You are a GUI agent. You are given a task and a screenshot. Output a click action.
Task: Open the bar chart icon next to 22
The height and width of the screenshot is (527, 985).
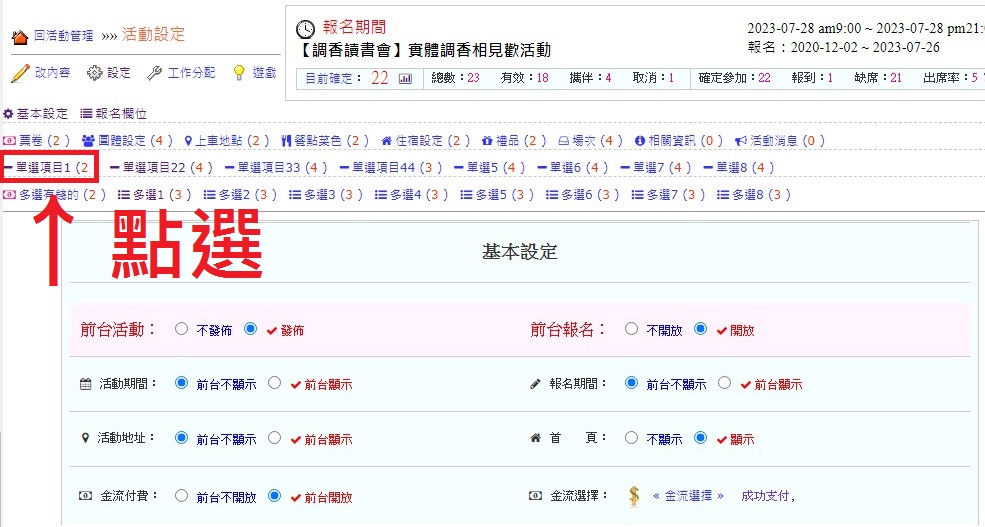405,78
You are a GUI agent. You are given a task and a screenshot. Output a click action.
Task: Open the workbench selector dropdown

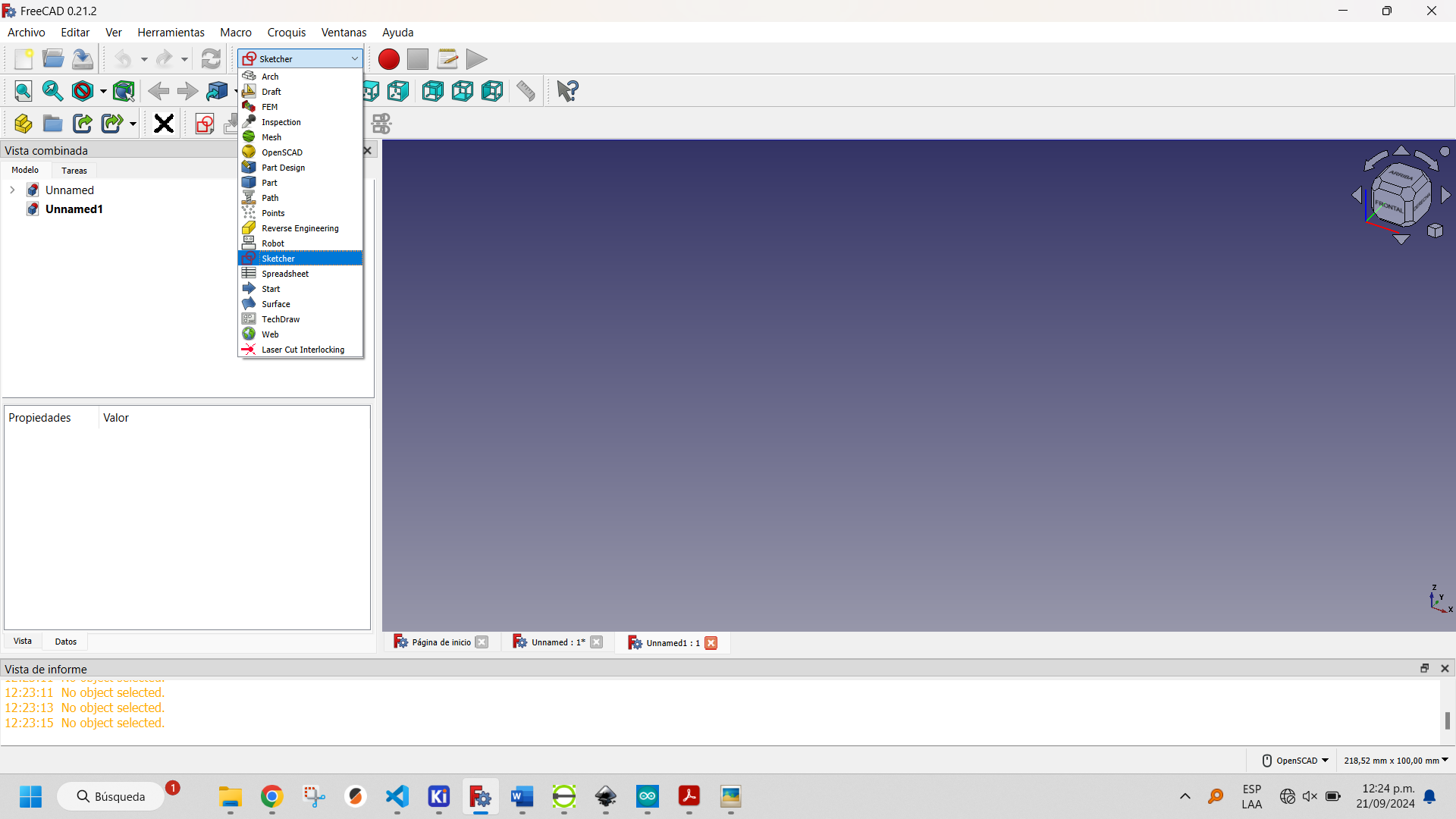tap(299, 58)
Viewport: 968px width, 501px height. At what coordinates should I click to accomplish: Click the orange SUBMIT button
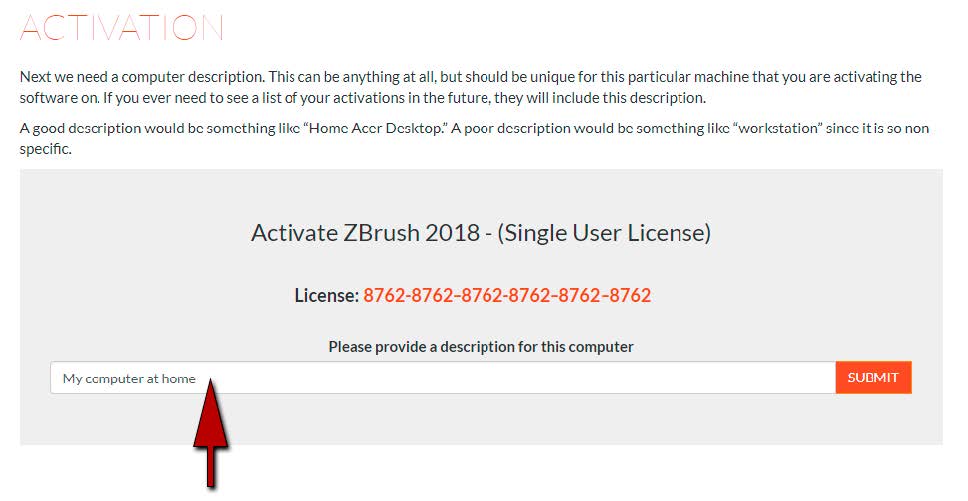(873, 377)
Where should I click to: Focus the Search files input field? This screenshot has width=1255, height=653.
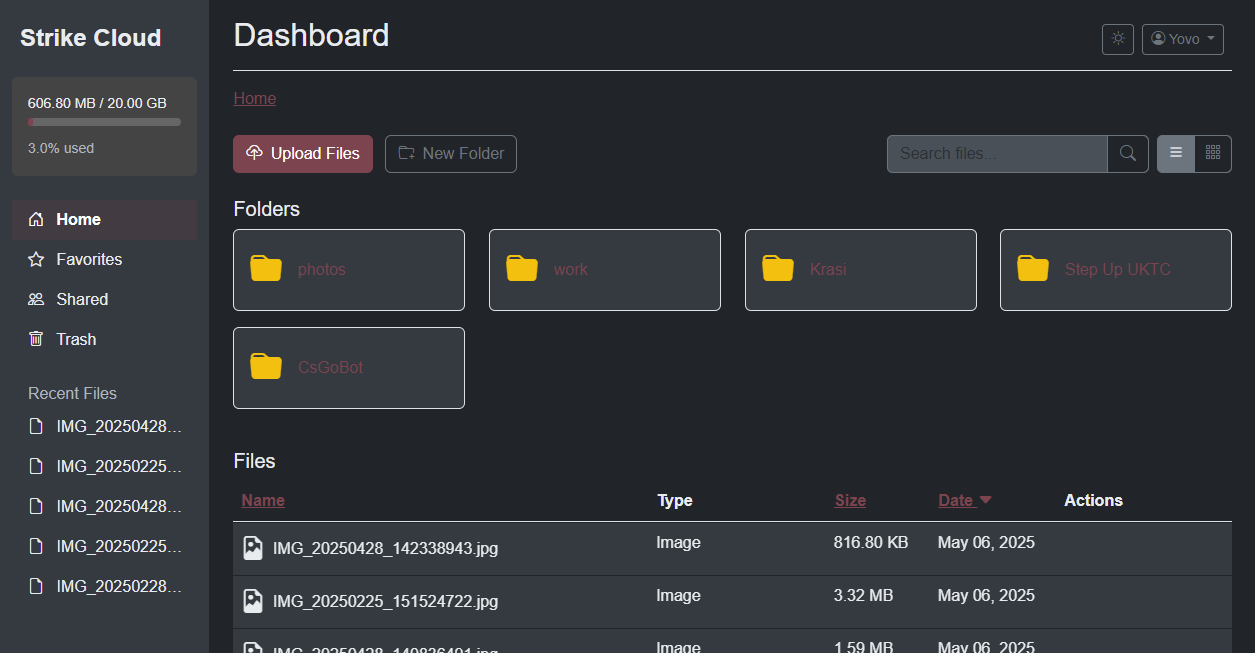point(996,154)
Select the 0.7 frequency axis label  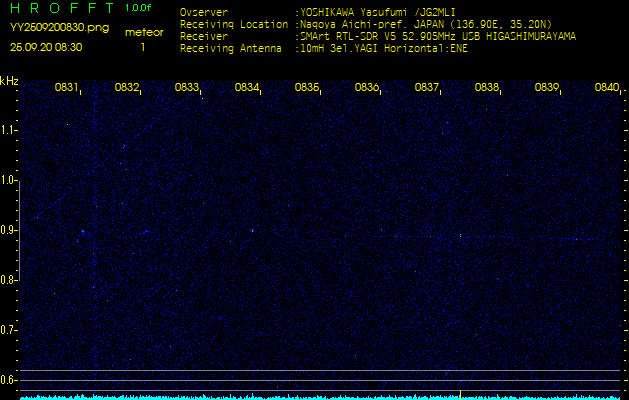tap(9, 330)
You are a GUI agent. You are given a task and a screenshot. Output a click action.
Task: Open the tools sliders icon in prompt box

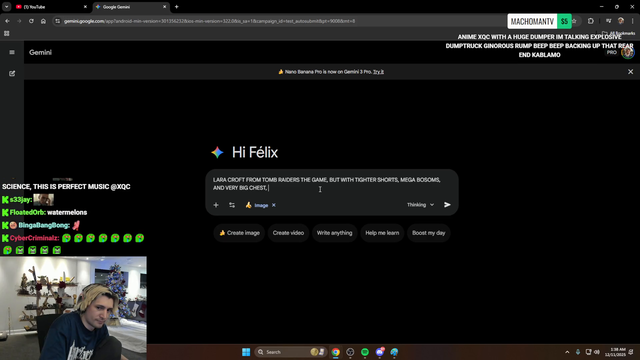(x=232, y=205)
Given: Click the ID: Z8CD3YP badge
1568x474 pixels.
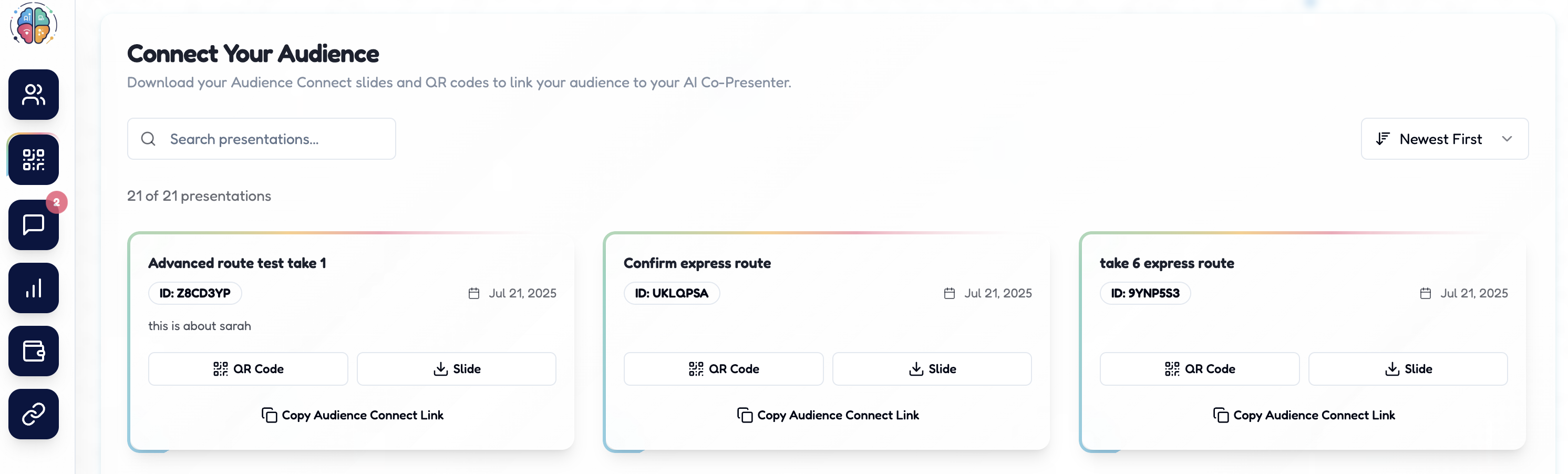Looking at the screenshot, I should [195, 293].
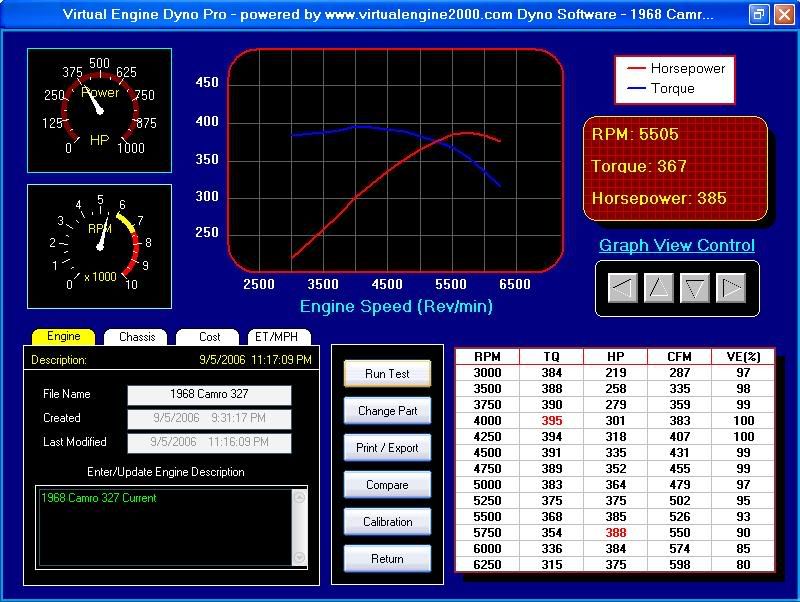Pan the graph right using the right arrow

(733, 289)
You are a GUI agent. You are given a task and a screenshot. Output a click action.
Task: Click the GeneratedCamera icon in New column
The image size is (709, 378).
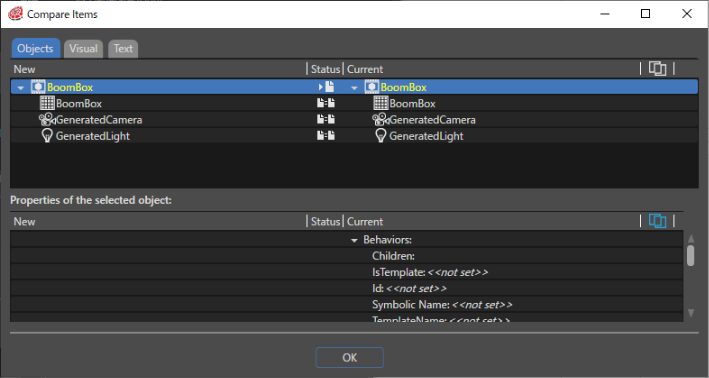coord(47,119)

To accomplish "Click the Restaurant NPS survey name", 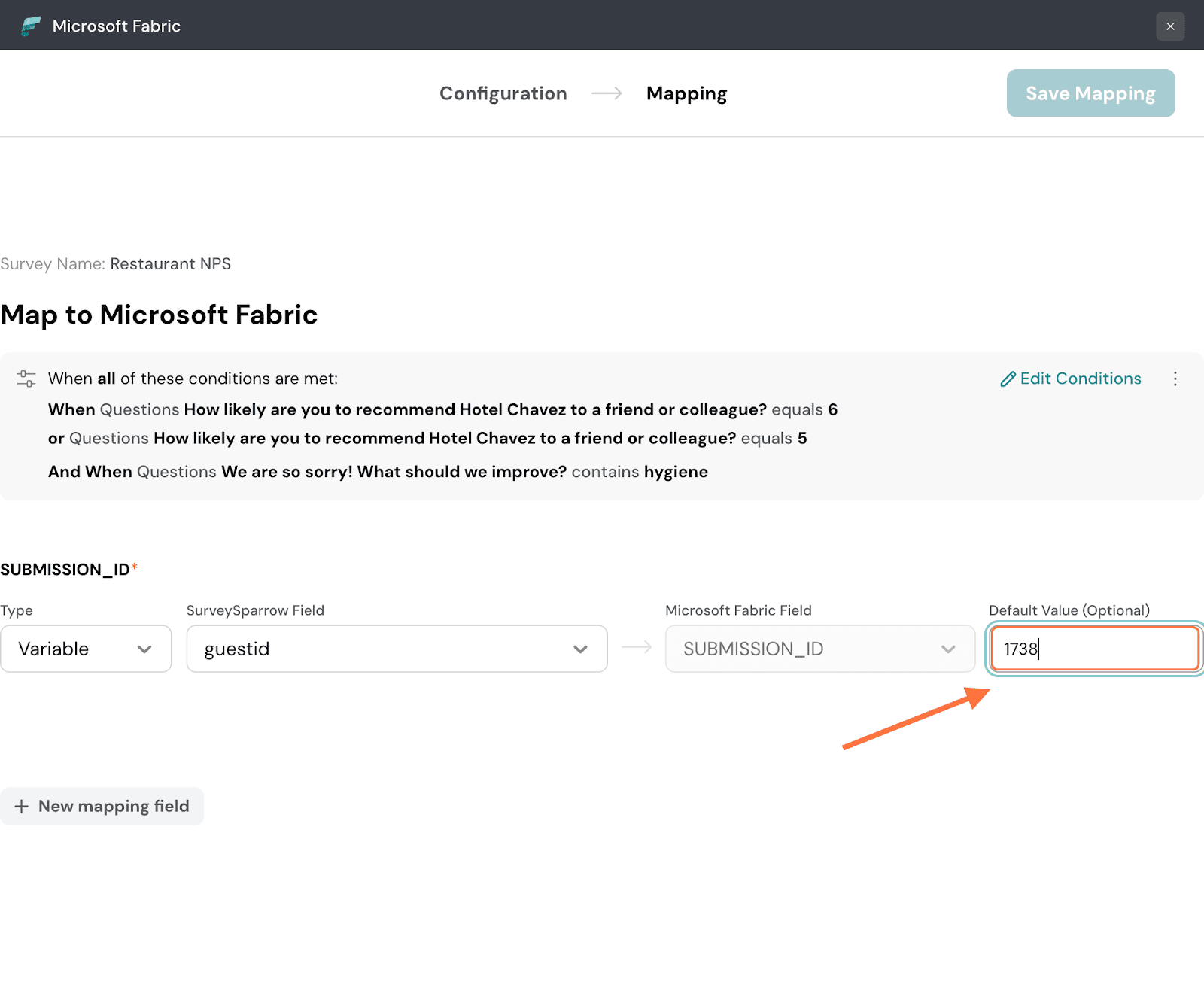I will point(170,264).
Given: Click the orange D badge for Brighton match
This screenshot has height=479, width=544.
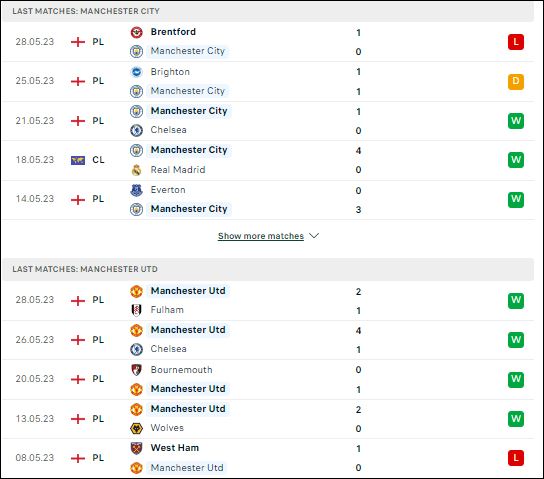Looking at the screenshot, I should coord(516,82).
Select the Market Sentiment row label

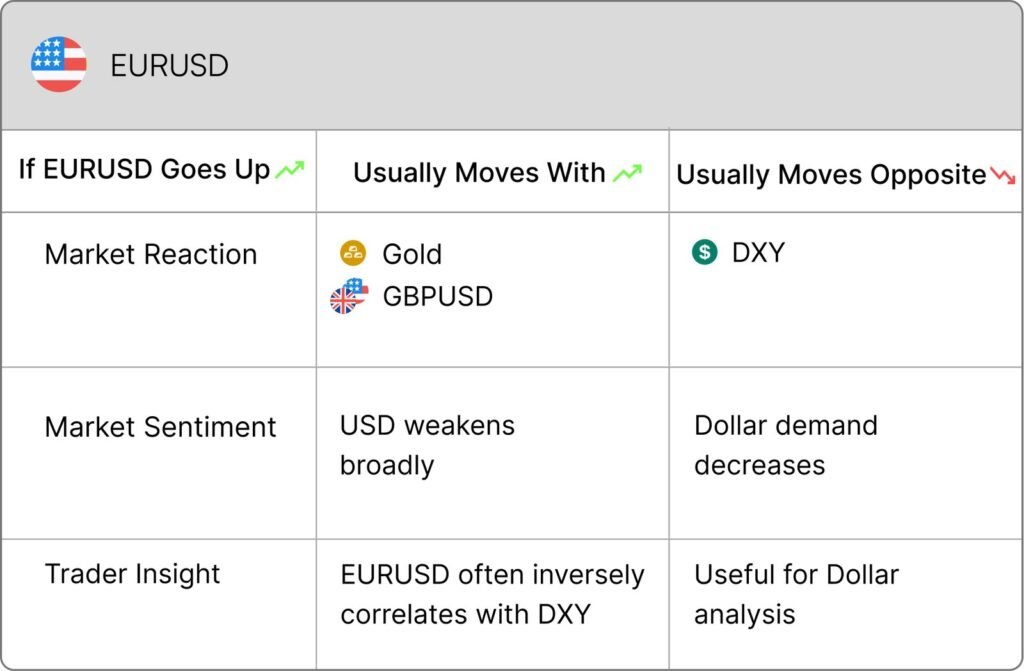coord(161,427)
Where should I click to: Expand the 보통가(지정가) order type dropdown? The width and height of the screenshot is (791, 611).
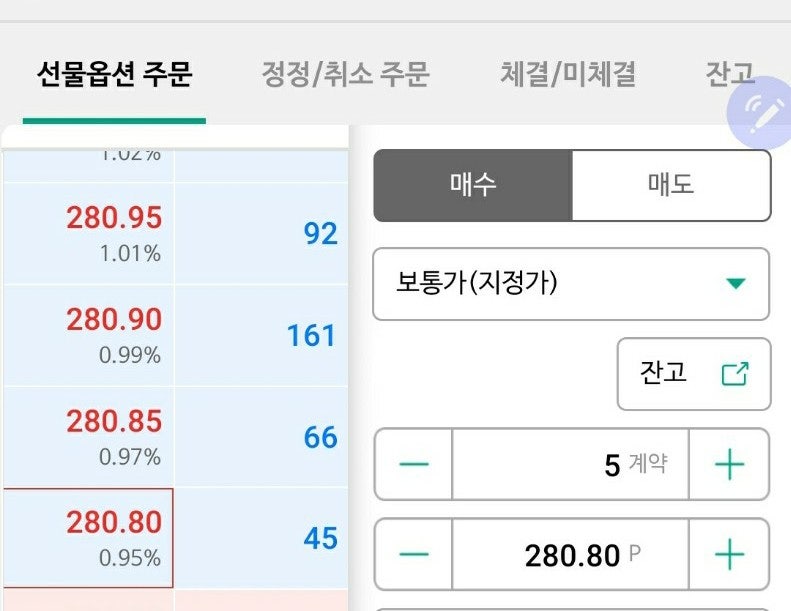571,284
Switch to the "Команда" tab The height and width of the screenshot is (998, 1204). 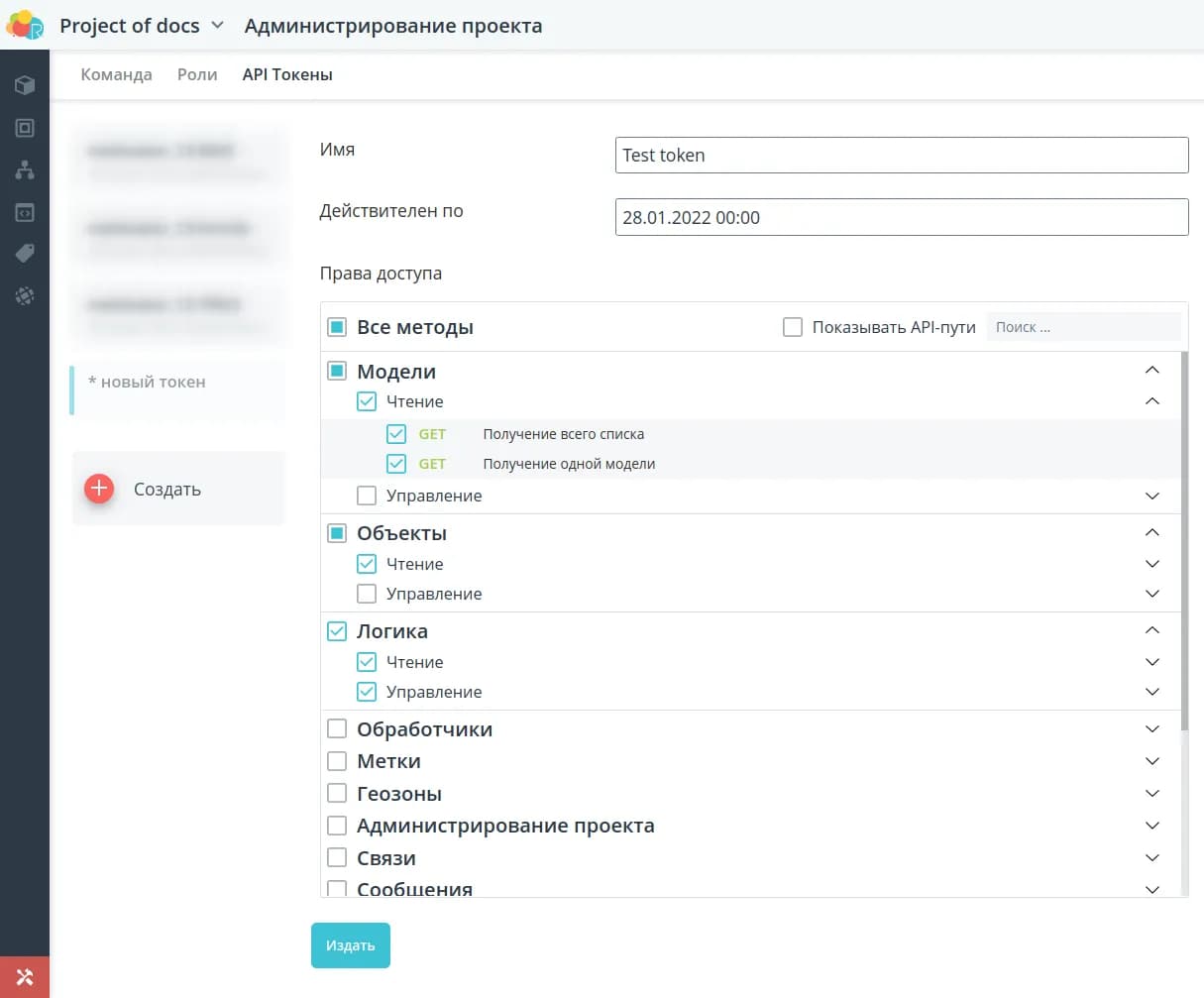coord(116,74)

▶ [Problem description]: Scan the lines above for the word "badge". Return each one that has it.

▶ [The completed task]:
Given: Click the ID: Z8CD3YP badge
Given: Click the orange D badge for Brighton match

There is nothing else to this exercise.